Durante una recorrida por distintos proyectos en ejecución, el mandatario destacó que el crecimiento de Neuquén debe ir acompañado por un Estado presente, capaz de garantizar servicios básicos, conectividad y condiciones equitativas para todos los habitantes, independientemente de su lugar de residencia.
“Desarrollar infraestructura es generar igualdad. Nuestro objetivo es claro: que cada neuquino viva mejor”, sostuvo Figueroa, al tiempo que remarcó la importancia de planificar a largo plazo para acompañar el crecimiento poblacional y el dinamismo económico de la provincia.
En ese sentido, el gobierno provincial impulsa obras viales, ampliación de redes de agua y saneamiento, mejoras en el sistema energético y proyectos vinculados a la educación y la salud. Estas iniciativas buscan no solo responder a las demandas actuales, sino también anticiparse a las necesidades futuras en un contexto de fuerte expansión, impulsada en gran parte por la actividad hidrocarburífera.

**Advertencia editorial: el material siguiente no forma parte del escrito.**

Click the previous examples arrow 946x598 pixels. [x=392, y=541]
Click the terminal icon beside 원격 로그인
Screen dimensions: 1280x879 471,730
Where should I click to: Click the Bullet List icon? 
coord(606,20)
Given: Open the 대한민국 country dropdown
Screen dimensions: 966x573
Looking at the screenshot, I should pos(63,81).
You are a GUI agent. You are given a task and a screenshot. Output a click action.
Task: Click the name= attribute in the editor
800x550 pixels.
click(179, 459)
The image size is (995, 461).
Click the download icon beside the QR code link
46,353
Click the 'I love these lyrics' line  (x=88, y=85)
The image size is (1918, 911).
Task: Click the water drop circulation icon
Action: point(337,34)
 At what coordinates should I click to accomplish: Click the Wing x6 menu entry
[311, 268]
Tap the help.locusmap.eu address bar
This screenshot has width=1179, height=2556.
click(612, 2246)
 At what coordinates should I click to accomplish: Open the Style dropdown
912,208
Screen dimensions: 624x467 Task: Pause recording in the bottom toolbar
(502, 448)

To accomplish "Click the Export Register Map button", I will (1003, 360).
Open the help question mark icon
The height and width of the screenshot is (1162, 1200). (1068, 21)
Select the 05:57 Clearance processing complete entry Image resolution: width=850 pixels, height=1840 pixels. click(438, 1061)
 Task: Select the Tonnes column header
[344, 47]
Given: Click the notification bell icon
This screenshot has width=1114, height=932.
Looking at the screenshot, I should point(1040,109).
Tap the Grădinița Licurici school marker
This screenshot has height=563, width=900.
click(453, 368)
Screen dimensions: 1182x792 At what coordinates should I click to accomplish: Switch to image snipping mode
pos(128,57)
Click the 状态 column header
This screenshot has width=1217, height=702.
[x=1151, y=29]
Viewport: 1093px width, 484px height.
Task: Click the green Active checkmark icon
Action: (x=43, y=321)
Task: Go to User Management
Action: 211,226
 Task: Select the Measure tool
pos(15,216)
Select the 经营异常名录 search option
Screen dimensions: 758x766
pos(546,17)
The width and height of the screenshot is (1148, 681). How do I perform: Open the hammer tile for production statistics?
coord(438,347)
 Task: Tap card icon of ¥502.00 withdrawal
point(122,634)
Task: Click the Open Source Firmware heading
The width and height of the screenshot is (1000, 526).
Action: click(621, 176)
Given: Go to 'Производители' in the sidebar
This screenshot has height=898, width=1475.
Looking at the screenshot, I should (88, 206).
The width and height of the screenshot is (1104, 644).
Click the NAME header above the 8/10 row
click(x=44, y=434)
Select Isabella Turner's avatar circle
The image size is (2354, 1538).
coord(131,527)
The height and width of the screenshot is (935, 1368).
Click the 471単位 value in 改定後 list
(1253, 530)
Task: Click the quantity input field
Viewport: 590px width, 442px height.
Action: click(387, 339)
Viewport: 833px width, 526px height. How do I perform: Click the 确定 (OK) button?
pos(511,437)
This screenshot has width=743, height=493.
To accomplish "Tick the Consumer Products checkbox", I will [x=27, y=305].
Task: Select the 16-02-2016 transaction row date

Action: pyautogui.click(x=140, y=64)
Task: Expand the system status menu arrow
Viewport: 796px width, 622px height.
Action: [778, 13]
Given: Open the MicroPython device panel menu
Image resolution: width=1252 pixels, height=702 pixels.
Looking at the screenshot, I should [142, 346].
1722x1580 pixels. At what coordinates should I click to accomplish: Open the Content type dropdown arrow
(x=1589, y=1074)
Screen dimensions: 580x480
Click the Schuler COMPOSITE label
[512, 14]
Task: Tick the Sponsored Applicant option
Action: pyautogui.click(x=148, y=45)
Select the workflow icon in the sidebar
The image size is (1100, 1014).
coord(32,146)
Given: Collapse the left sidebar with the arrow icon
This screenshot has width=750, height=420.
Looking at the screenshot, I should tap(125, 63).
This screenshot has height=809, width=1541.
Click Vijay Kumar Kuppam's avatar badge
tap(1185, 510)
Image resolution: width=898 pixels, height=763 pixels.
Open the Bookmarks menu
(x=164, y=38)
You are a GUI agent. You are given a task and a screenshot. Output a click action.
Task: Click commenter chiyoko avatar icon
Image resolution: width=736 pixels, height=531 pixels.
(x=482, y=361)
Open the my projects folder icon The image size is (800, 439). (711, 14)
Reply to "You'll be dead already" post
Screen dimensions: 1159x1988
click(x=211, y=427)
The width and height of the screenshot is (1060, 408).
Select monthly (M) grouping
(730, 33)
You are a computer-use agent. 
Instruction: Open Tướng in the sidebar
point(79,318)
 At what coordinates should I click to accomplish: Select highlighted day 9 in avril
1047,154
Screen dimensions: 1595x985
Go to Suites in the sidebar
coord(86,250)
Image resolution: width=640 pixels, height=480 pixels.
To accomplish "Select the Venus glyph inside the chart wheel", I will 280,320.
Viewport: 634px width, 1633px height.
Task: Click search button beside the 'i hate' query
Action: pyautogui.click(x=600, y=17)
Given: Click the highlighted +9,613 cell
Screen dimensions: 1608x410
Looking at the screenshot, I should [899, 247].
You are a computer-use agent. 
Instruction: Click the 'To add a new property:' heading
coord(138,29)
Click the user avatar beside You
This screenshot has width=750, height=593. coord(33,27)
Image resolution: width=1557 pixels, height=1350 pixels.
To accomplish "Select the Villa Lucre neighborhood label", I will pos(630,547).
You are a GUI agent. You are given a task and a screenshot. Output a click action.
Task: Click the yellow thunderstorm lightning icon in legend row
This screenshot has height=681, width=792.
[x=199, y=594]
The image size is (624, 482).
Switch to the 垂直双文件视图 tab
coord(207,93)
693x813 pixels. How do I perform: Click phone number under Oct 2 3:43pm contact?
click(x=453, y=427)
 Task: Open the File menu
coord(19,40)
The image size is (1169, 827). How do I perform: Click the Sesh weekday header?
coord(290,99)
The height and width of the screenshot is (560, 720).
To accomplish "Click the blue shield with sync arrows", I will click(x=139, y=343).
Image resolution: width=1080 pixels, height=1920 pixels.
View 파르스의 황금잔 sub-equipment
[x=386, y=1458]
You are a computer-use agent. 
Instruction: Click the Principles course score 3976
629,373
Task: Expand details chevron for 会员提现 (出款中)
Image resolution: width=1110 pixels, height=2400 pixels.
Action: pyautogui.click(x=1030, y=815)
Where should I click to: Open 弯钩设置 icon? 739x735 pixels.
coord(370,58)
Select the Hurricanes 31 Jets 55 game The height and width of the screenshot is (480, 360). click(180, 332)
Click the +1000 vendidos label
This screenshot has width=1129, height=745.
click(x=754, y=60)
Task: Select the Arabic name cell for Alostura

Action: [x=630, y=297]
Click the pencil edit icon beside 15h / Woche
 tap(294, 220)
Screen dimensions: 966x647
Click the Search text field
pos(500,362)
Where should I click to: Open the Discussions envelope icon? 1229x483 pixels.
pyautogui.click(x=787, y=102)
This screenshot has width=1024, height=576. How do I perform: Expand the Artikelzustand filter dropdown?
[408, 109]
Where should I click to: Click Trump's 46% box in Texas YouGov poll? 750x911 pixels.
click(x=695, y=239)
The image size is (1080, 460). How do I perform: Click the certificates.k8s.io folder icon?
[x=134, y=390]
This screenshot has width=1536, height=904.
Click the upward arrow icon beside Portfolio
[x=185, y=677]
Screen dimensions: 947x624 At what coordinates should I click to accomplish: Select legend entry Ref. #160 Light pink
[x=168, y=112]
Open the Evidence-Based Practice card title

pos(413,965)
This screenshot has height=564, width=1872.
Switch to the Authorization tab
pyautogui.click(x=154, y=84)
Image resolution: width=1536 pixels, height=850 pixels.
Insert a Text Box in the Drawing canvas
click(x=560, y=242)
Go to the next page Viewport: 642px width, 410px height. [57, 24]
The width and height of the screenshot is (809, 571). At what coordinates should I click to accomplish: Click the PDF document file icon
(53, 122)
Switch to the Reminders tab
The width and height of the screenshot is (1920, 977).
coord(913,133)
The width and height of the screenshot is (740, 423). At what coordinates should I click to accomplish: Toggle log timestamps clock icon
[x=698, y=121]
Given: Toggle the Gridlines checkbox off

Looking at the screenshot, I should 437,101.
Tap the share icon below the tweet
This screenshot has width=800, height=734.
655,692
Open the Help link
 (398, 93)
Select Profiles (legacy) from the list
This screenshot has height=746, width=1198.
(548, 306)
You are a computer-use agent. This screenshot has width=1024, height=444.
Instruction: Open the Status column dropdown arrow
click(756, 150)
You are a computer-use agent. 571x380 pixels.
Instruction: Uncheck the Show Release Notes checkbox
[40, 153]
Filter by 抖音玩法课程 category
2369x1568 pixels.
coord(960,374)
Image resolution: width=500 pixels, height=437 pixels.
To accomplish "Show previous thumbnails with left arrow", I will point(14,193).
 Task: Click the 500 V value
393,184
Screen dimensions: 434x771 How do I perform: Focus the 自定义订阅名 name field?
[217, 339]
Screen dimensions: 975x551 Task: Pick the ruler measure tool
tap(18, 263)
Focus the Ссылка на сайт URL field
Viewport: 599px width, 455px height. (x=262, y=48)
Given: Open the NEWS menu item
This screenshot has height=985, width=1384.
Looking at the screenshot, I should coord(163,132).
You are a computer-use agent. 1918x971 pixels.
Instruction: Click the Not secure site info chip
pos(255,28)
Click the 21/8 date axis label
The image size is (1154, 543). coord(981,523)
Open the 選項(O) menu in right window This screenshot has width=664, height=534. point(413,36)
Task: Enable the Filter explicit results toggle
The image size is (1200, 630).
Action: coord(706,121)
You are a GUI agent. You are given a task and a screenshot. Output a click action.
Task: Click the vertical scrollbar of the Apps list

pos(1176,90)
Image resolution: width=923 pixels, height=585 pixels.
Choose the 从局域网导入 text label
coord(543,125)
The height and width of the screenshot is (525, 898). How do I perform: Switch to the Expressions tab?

Además, el gobernador subrayó que la inversión en infraestructura también tiene un impacto directo en la generación de empleo y en el desarrollo de proveedores locales, fortaleciendo el entramado productivo neuquino.
Las obras en marcha alcanzan tanto a las grandes ciudades como a localidades del interior, con el objetivo de reducir brechas y promover un crecimiento más equilibrado en todo el territorio provincial.
Con este enfoque, la gestión de Figueroa busca consolidar un modelo de desarrollo inclusivo, donde el progreso económico se traduzca en mejoras concretas para la vida cotidiana de los neuquinos.